Modern Information Retrieval

Modern Information Retrieval. Ricardo Baeza-Yates & Berthier Ribeiro-Neto. New York, NY: ACM Press; 1999; 513 pp. Price: $??.?? (ISBN: 0-201-39829-X.)

This book is a comprehensive presentation of information retrieval from a computer science point of view. It presents the algorithms, formulae and operational details of information retrieval models, query languages, indexes, user interfaces and visualization. The two principal authors use the first nine chapters to give a straightforward exposition of the major aspects of algorithmic information retrieval. The remaining six chapters are authored by leading researchers such as Edward Fox, Christos Faloutsos and Edie Rasmussen. These ancillary chapters stand alone as “state of the art” contributions that enhance the core text.

The treatment throughout is expository, setting out the main themes and discussing the major aspects of every topic. The book can be used as a textbook at various levels of readership from undergraduate to graduate. There are schemas for the navigation among topics and chapters for various classes of readers. Each chapter includes a bibliographic discussion and there is an extensive bibliography. Happily, the authors have a web page for elaborations, updates and corrections.

This is useful book that works successfully at several levels. There is, of course, the surface expository level that is an encyclopedic treatment of information retrieval. At a deeper level, however, the book works as a snapshot of the changing discipline of information retrieval. Perhaps the authors’ greatest success is the thorough integration of the Internet into the presentation of all aspects of information retrieval. It is apparent that the web has shifted the paradigm of information retrieval: “some web search engines are opting for avoiding text operations altogether” (p. 167). A whole series of traditional ideas are challenged: Stemming and stopwords are less useful in the web environment; Structured retrieval models are promoted; The metaphor of navigating directed graphs becomes important; Nonsequential organization of text replaces traditional linear text; Text markup eclipses record structures; and Retrieval by classification proves more useful than keyword indexing.

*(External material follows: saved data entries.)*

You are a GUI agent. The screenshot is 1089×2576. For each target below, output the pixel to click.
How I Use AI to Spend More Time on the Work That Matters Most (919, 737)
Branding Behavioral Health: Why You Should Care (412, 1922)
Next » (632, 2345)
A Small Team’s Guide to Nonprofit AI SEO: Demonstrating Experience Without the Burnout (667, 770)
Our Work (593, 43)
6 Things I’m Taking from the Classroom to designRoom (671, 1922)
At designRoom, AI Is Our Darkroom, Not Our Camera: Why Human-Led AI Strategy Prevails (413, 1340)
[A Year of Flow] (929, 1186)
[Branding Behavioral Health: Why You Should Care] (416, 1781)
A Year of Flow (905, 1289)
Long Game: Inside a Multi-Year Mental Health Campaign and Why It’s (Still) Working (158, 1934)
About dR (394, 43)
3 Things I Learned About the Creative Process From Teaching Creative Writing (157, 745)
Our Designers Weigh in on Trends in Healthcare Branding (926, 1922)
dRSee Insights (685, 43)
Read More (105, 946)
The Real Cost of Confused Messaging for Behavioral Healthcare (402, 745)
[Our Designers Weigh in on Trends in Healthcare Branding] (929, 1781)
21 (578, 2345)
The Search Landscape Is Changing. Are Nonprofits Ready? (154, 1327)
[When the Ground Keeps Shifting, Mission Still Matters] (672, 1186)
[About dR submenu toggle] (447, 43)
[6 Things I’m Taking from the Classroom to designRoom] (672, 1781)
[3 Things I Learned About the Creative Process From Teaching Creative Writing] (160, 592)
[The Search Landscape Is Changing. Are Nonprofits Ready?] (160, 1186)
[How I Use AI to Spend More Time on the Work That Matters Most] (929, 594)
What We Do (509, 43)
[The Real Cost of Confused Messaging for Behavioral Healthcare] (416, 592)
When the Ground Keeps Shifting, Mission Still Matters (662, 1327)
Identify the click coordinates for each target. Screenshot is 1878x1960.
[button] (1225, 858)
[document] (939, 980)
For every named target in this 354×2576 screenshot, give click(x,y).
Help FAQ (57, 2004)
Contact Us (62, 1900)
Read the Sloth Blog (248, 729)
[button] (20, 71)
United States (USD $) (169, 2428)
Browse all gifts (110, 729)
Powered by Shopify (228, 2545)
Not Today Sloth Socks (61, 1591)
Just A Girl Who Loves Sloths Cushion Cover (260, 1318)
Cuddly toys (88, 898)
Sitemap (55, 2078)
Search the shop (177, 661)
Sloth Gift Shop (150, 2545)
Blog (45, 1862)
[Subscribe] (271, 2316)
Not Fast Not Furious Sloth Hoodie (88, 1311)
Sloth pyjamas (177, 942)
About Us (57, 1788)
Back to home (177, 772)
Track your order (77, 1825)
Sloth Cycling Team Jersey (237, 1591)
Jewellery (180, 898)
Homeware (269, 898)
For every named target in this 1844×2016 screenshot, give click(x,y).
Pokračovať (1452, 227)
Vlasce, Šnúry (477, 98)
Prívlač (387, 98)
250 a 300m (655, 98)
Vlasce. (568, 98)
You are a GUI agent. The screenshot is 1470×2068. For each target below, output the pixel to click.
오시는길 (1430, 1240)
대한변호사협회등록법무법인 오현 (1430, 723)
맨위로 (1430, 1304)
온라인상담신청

The profound implications of these Internet changes are so exciting that the classic information retrieval material seems dated and becomes some of the least interesting parts of the book.

The authors distinguish their algorithmic approach from the user-centered perspective. In fact, human judgment is never far from the surface of the discussion. Relevance assessment is claimed to be central to information retrieval as early as page 2. Many of the traditional methods represent certain values and assumptions about the nature of text, as well as arbitrary threshold settings and so on. Text processing itself stands on assumptions about how to tokenize and normalize text into “words.” No matter how impressive the formulae, it appears that information retrieval is a very human process.

The books suffers a certain amount of compartmentalization: The assumptions of one algorithm or model may directly conflict with another. So, in one spot we read that there are fundamental lexical problems in processing text , while in another spot the book presents a technique that assumes text processing is trivial. Apparently, information retrieval still awaits a single, evaluative exposition. To some degree this conceptual chopiness drives a wedge between the core text and the ancillary chapters. For example, the core text echoes the standard complaint that commercial vendors continue to rely on Boolean approaches while ignoring superior weighted term methods. Only Rasmussen in an ancillary chapter mentions the weighted term tools introduced by commercial vendors years ago.

In general the ancillary chapters are well done. Special mention should go to the human-computer interface chapter by Marti A. Hearst that comprehensively covers user interfaces and visualization. The chapter on digital libraries by Edward A. Fox and Ohm Sornil is authoritatively written and includes architectural issues and multilingual documents.

Overall, the authors have done an admirable job in surveying a rapidly changing field. It has very good prospects as a textbook. It serves as an indicator how the web is changing everything.

Terrence A. Brooks

School of Library and Information Science

University of Washington

tabrooks@u.washington.edu